Errors and Warnings Event Classes
The following table describes the Errors and Warnings event classes in the Errors and Warnings event category.
|Attention||Collects all attention events, such as client-interrupt requests or when a client connection is broken.|
|ErrorLog||Error events have been logged in the Microsoft® SQL Server™ error log.|
|EventLog||Events have been logged in the Microsoft Windows® application log.|
|Exception||Exception has occurred in SQL Server.|
|Execution Warnings||Any warnings that occurred during the execution of a SQL Server statement or stored procedure.|
|Hash Warning||Hashing operation may have encountered a problem.|
|Missing Column Statistics||Column statistics for the query optimizer are not available.|
|Missing Join Predicate||Executing query has no join predicate. This can result in a long-running query.|
|OLEDB Errors||OLE DB error has occurred.|
|Sort Warnings||Sort operations do not fit into memory. This does not include sort operations from the creation of indexes, only sort operations within a query (for example, an ORDER BY clause used in a SELECT statement).|
The Execution Warnings event class can be monitored to determine how long, if at all, queries had to wait for resources before proceeding. This is important for determining whether there are any contention issues in the system that can affect performance and therefore need investigating. Use the Locks event classes to determine the objects affected.
The Hash Warning event class can be used to monitor when a hash recursion or hash bail has occurred during a hashing operation.

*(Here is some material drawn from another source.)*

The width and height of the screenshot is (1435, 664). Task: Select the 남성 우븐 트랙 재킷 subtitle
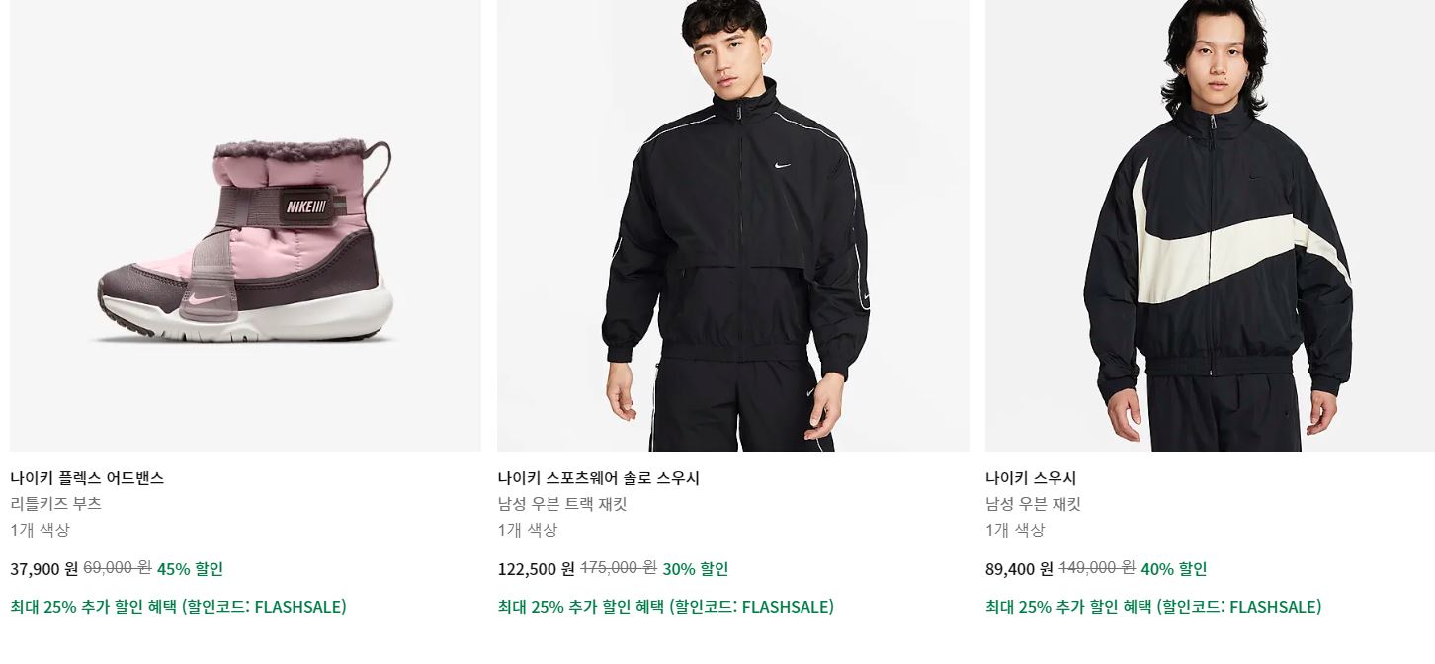point(562,504)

Hash recursion occurs when the build input does not fit into memory, resulting in input split into multiple partitions, which are processed separately. If any of these partitions still do not fit into memory, they are split further into sub-partitions, which then are processed separately. This process continues until each partition fits into memory or the maximum recursion level is reached (displayed in the Integer Data data column), thus causing hash bail.
Hash bail occurs when a hashing operation reaches its maximum recursion depth and reverts to an alternate plan to process its remaining partitioned data. Hash bail is due usually to skewed data, trace flags, or bit counting. To eliminate or reduce the chance of hash bail, verify that statistics exist on the columns being joined or grouped. For more information, see Statistical Information.
If hash bail continues to occur each time the query is executed, consider using an optimizer hint to force a different algorithm to be used by the query optimizer and then compare the performance of the query. For more information about join hints, see FROM.
By monitoring the Missing Column Statistics event class, you can determine whether there are statistics missing for a column used by a query. Missing statistics can cause the optimizer to choose a less-efficient query plan. For more information about creating column statistics, see Statistical Information.
The Sort Warnings event class can be used to monitor query performance. If a query involving a sort operation generates a Sort Warnings event class with an Event Sub Class data column value of 2, the performance of the query can be affected because multiple passes over the data are required to sort the data. Investigate the query further to determine whether the sort operation can be eliminated.